Collected data
────────────────────────────────────────
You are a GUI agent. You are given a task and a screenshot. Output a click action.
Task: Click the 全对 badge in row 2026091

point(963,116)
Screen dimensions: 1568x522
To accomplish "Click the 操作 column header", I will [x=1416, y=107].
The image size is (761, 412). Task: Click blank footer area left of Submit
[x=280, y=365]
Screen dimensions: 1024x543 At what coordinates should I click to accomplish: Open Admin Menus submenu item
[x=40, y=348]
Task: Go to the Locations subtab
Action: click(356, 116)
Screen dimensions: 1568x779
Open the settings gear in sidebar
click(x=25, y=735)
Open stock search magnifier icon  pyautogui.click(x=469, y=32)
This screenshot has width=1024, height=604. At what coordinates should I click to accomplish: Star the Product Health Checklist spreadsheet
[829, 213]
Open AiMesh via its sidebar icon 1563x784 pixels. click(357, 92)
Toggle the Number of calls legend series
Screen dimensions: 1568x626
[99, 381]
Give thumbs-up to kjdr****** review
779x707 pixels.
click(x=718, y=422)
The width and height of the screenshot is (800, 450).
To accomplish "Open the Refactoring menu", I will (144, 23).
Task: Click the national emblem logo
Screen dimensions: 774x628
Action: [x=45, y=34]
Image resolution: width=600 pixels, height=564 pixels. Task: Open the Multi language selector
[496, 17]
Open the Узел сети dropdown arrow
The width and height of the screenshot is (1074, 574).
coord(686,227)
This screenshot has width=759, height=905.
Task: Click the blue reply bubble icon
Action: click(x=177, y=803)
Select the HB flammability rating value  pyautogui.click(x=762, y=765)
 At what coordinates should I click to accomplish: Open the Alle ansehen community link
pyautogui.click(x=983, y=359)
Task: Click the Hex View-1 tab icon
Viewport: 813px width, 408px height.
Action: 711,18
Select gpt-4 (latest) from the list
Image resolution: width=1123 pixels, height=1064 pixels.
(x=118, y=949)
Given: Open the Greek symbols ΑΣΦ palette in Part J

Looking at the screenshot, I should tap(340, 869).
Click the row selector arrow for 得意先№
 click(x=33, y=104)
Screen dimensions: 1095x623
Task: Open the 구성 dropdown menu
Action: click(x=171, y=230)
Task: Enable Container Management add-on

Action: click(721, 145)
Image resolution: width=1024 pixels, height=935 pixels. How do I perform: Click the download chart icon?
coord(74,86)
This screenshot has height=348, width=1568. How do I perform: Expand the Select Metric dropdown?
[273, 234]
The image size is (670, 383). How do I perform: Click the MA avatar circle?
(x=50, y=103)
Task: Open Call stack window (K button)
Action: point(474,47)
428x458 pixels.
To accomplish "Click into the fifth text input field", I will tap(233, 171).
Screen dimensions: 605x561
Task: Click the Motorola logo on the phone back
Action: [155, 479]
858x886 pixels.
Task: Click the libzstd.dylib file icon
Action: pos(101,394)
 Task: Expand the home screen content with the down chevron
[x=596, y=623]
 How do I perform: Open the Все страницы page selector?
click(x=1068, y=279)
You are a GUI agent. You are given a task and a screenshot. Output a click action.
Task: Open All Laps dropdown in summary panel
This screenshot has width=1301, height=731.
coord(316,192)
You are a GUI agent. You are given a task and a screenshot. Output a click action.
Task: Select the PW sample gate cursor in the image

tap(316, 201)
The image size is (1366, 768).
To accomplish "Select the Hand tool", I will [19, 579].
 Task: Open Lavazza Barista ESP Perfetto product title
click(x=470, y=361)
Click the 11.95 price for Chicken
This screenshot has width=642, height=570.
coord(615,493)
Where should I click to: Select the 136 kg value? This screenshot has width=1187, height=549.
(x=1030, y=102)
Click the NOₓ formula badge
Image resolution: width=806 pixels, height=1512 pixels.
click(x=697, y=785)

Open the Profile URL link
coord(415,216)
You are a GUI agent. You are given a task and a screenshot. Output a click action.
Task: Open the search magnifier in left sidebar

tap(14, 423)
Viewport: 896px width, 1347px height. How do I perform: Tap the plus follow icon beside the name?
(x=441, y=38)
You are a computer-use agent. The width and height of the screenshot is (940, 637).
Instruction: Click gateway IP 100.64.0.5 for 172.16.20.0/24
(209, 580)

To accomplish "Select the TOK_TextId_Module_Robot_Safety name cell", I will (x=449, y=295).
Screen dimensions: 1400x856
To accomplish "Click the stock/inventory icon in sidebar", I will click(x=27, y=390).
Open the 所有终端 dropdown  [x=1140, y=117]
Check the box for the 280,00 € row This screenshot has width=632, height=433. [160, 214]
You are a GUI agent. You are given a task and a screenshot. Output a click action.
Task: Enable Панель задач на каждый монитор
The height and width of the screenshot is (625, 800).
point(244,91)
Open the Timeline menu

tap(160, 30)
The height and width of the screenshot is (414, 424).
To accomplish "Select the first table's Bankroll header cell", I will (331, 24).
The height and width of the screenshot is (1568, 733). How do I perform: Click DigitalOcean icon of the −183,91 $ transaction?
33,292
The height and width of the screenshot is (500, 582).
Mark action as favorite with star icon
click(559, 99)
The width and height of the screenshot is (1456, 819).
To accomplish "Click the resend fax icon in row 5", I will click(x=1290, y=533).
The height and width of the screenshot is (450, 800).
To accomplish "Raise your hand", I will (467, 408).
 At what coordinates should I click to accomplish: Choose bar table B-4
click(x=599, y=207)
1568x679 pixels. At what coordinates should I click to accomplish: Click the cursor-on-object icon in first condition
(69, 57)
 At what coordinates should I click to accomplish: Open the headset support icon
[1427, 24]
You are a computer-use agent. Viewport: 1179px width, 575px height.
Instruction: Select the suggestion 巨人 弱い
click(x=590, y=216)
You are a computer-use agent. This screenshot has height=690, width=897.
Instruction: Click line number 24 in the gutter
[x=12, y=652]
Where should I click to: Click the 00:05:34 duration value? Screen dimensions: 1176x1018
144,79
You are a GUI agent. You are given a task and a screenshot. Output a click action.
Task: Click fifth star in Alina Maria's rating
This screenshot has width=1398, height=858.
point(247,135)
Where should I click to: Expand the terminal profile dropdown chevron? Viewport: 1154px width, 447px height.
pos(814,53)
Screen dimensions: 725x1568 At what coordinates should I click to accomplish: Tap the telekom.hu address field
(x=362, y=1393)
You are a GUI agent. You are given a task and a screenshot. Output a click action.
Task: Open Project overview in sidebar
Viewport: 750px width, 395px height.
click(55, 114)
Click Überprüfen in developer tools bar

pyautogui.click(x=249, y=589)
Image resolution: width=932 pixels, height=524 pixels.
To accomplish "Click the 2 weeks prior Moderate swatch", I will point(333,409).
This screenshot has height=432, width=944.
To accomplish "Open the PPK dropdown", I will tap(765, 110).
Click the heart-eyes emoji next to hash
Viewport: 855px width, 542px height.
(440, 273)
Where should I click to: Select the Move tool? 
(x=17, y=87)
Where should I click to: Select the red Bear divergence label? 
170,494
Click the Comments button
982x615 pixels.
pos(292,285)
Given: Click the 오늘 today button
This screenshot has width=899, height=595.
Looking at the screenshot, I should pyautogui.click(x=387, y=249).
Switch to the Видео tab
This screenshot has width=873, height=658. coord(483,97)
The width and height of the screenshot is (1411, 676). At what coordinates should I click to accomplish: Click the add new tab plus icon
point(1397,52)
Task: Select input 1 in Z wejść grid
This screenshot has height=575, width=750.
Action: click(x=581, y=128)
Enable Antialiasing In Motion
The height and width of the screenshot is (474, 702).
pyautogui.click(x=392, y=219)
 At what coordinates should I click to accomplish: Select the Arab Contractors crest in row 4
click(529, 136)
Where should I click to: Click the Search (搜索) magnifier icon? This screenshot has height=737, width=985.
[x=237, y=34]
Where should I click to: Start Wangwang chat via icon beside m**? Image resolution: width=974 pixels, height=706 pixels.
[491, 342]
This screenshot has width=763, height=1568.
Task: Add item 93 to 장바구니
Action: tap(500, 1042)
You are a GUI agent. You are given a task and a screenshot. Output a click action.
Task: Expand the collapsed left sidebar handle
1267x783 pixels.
────────────────────────────────────────
▶ [Goal of the exercise]: Write down only the number of lines above where the word "computer" occurs.

▶ [Exercise solution]: 3